=== Section Start ===

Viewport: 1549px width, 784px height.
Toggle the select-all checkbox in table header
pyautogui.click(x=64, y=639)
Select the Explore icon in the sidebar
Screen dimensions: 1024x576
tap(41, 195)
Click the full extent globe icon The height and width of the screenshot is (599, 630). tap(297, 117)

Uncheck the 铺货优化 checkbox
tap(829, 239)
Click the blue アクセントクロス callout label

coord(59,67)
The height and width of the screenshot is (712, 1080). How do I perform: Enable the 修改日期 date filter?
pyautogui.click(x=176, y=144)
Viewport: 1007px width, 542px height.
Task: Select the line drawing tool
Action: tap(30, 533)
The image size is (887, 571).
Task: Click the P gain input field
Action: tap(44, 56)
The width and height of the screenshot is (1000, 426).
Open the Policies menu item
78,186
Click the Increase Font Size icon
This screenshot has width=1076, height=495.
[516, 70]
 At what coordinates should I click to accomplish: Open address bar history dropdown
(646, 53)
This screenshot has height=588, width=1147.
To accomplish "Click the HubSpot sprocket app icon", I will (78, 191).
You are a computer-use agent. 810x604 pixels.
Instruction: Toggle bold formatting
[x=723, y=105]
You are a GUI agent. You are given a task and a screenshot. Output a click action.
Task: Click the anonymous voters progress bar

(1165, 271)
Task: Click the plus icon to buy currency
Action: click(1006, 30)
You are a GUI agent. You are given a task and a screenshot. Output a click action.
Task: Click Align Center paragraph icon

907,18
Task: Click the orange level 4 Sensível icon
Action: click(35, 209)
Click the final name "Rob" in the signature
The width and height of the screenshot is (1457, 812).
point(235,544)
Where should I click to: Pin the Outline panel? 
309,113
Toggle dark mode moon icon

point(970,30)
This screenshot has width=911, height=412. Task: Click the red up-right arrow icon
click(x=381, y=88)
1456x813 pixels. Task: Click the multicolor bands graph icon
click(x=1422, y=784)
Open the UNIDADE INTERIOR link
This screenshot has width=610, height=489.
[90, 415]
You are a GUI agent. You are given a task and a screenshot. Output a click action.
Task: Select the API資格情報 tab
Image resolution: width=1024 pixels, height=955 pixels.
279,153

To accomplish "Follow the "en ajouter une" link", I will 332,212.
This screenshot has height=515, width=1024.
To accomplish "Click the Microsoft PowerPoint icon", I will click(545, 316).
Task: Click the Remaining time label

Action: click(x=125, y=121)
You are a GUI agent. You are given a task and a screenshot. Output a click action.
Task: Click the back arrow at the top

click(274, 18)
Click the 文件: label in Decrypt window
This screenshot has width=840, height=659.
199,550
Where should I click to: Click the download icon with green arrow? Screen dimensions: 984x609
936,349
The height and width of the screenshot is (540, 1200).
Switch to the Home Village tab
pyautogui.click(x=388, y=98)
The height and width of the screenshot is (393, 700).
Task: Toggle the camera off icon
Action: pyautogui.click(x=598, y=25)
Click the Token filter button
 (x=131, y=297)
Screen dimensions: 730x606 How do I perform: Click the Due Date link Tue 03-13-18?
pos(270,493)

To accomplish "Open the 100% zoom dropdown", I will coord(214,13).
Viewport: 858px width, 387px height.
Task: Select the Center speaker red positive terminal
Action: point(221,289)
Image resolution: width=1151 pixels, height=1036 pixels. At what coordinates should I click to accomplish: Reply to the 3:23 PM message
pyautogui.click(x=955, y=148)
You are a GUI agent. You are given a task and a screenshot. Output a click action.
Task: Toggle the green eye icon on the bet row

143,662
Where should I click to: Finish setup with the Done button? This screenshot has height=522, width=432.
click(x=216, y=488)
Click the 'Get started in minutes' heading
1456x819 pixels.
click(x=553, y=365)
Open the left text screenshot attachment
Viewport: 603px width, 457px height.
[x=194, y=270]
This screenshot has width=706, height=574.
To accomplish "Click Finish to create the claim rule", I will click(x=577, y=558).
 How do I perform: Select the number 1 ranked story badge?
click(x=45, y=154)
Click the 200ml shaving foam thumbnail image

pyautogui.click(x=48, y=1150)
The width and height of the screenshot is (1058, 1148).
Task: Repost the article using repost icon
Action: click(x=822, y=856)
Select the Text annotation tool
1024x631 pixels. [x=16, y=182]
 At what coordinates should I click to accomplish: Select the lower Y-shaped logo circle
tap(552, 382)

=== Section End ===

What to produce:
Using the data above, reproduce exactly the lines from the line that contains "Task: Select the API資格情報 tab" through the line that contains "The height and width of the screenshot is (540, 1200).", including both.

Solution to this exercise:
Task: Select the API資格情報 tab
Image resolution: width=1024 pixels, height=955 pixels.
279,153

To accomplish "Follow the "en ajouter une" link", I will 332,212.
This screenshot has height=515, width=1024.
To accomplish "Click the Microsoft PowerPoint icon", I will click(545, 316).
Task: Click the Remaining time label

Action: click(x=125, y=121)
You are a GUI agent. You are given a task and a screenshot. Output a click action.
Task: Click the back arrow at the top

click(274, 18)
Click the 文件: label in Decrypt window
This screenshot has width=840, height=659.
199,550
Where should I click to: Click the download icon with green arrow? Screen dimensions: 984x609
936,349
The height and width of the screenshot is (540, 1200).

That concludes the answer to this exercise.